And after that,what? Maybe NASA will borrow the rusian Buran shuttle,which rests somewhere,in a hangar ,after doing only one flight,fully automated though!

Tolsti
9th Aug 2005, 12:34
I thought the Buran was sitting in Gorky Park, Moscow near the ferris wheel? Or is that just a mockup?

angelorange
9th Aug 2005, 14:20
Did some of my flight training (first solo stapped to Yak 52) in Crimea in 1992 - why? well it was fun and £30 an hr wet incl DOSAFF instructors


Anyway - Buran - the mechanics for the Yaks were originally aeronautical engineers on the Buran project but earnt more money fixing Yakolev and PZL light aircraft!

Twin turbine Mil helicopter was 100USD an hr dual - but that instructor spoke no english!

Jordan D
9th Aug 2005, 19:43
Watched the landing with about 5 other people in the office today ... top notch stuff.

Well done to all the boys & girls at the KSC, JSC & Edwards AFB for getting them down in once piece.

Jordan

perky35
9th Aug 2005, 21:55
Just watched the landing on bbc website, is it common for the shuttle to land in the dark? i would have thought they would do it when the runway is clearly visible by the eye???

Avman
9th Aug 2005, 22:25
Some diversion though.
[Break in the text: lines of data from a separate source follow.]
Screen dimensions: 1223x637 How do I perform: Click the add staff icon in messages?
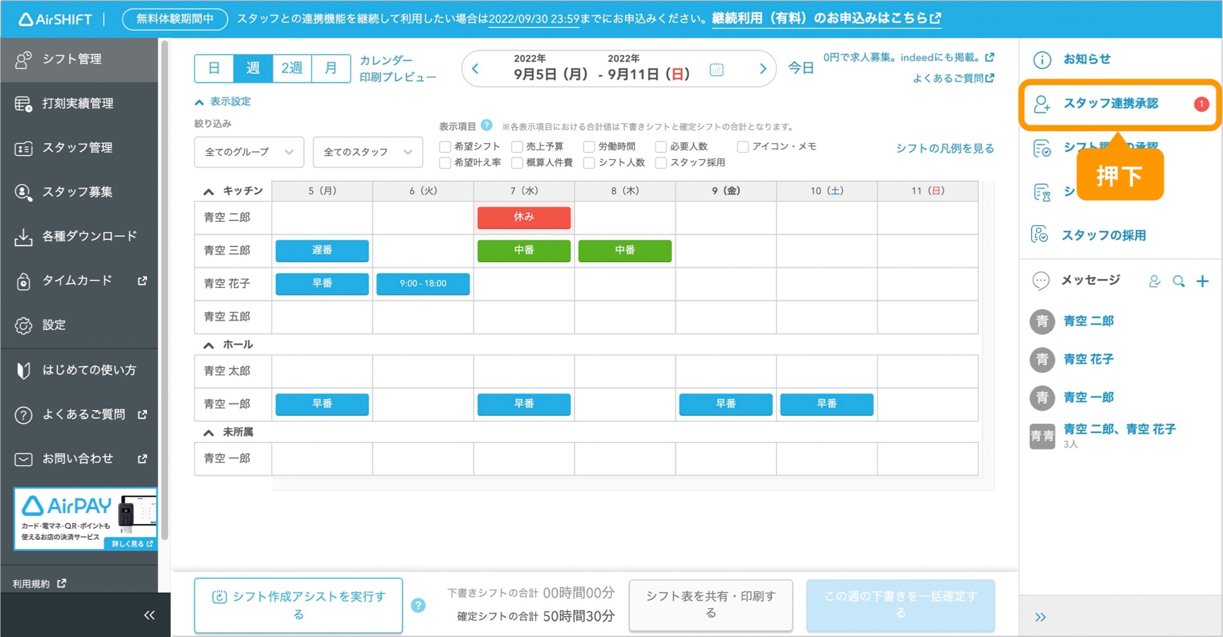tap(1154, 281)
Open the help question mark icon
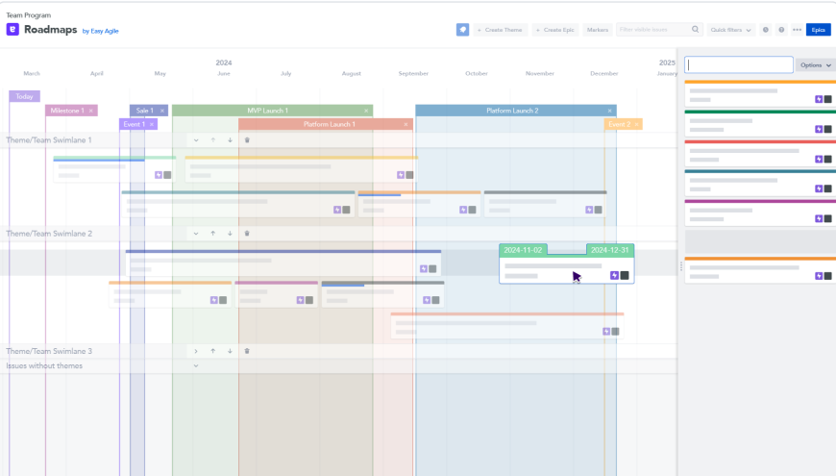 [781, 30]
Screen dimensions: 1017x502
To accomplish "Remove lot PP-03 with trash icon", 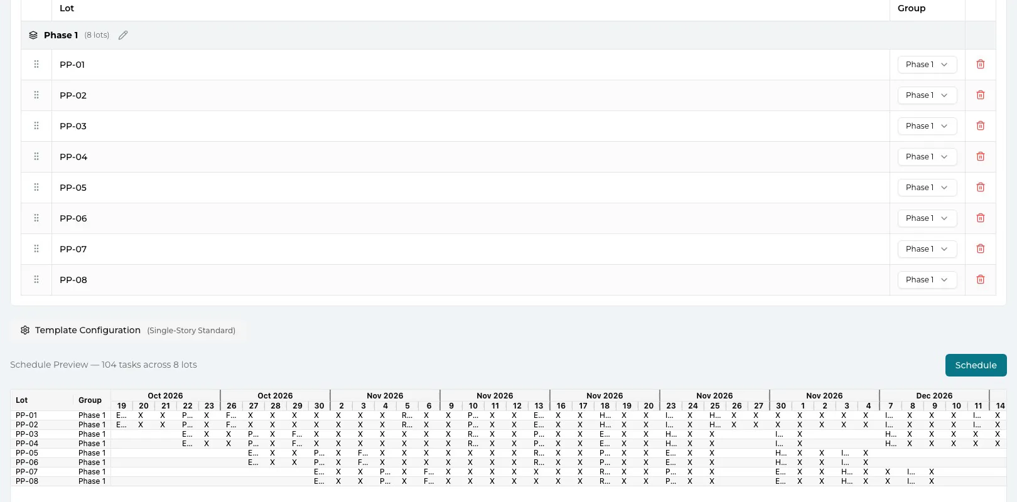I will point(980,126).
Hell of a bus ride for the crew from Edwards AFB to Cape Canaveral :D

Rainboe
10th Aug 2005, 08:31
I've sat in the Buran- the front windows were completely obscured by instrumentation for the 4 jet engines that were installed for flight testing- just a tiny little hole left for looking ahead. Watching the thing get airborne thrashing at enormous speed down the runway must have been a spectacle. My impression of the construction was 'if you told a home handyman to make a space shuttle in his garage, this was it.'. There was no sophistication at all- just aluminium bent into shape and rivetted. No wonder nobody went into space in it- I can't imagine how it ever flew.

What surprises me is this- they did not have a thermal tile arrangement- I think it was beyond their technology. So what did they use to stop it burning up? And could it carry over to the space shuttle?

sir
10th Aug 2005, 10:12
Rainboe - the space-going Buran did have a thermal tile protection layer. A really big difference is that the Buran didn't have its own main engines. Only an OMS. The energia booster was powerful enough to lift Buran to orbit.
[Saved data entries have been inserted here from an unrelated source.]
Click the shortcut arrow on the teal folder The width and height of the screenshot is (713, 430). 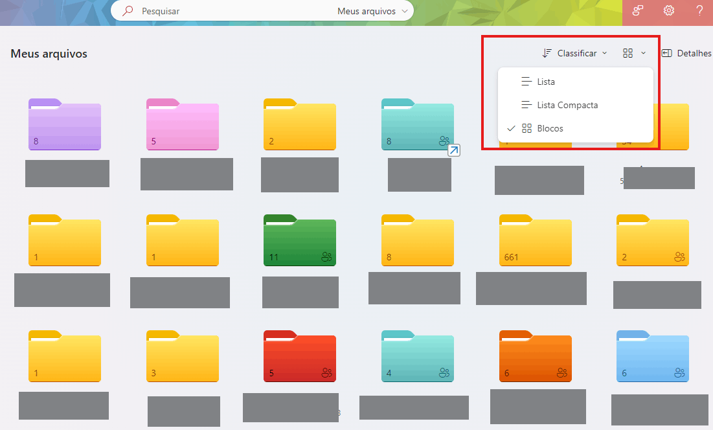click(453, 150)
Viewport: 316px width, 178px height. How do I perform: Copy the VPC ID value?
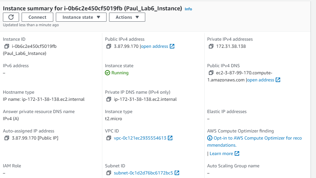pyautogui.click(x=109, y=138)
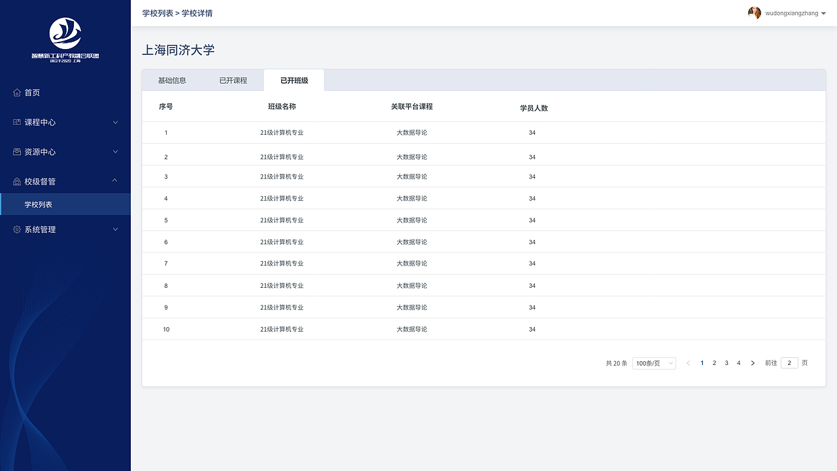The width and height of the screenshot is (837, 471).
Task: Open 系统管理 via its gear icon
Action: click(x=16, y=229)
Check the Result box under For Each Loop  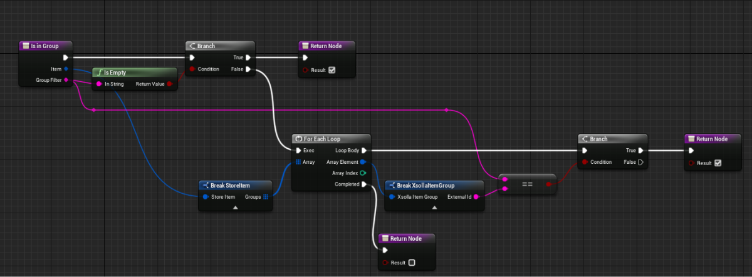coord(412,263)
This gave Buran a higher capacity for cargo.

alexban
10th Aug 2005, 17:09
check this out:
Shuttle - Buran Comparison
Shuttle Buran
Mass Breakdown (kg):
Total Structure / Landing Systems 46,60 42,000
Functional Systems and Propulsion 37,200 33,000
SSME 14,200
Maximum Payload 25,000 30,000

Total 123,000 105,000

Dimensions (m):
Length 37.25 36.37
Wingspan 23.80 23.92
Height on Gear 17.25 16.35
Payload bay length 18.29 18.55
Payload bay diameter 4.57 4.65
Wing glove sweep 81 deg 78 deg
Wing sweep 45 deg 45 deg

Propulsion
Total orbital maneuvering engine thrust 5,440 kgf 17,600 kgf
Orbital Maneuvering Engine Specific Impuse 313 sec 362 sec
Total Maneuvering Impulse 5 kgf-sec 5 kgf-sec
Total Reaction Control System Thrust 15,078 kgf 14,866 kgf
Average RCS Specific Impulse 289 sec 275-295 sec
Normal Maximum Propellant Load 14,100 kg 14,500 kg
Schedule:
Go-ahead Jul 26 1972 Feb 12 1976
Years after go-ahead:
Delivery to launch complex 6.6 9.3
Flight Readiness Firing 8.5 10.3
First launch vehicle flight 8.7 11.2
First orbiter flight 8.7 12.7



e Buran orbiter was designed for 100 flights. Optimum crew was four, a pilot, co-pilot, and two cosmonauts specialising in EVA and payload operation. These four crew members were on the upper deck and all were provided with ejection seats. However up to ten crew could be carried by using additional seats on the lower deck. Four to six of these would be researchers, depending on the mission. Buran could achieve a 1,700 km cross range on re-entry, protected by 39,000 tiles of two types. Synthetic quartz fibre tiles were used in low temperature areas, and black high-temperature organic fibre tiles were used on high temperature areas. Carbon-carbon material was used for the nose and wing leading edges.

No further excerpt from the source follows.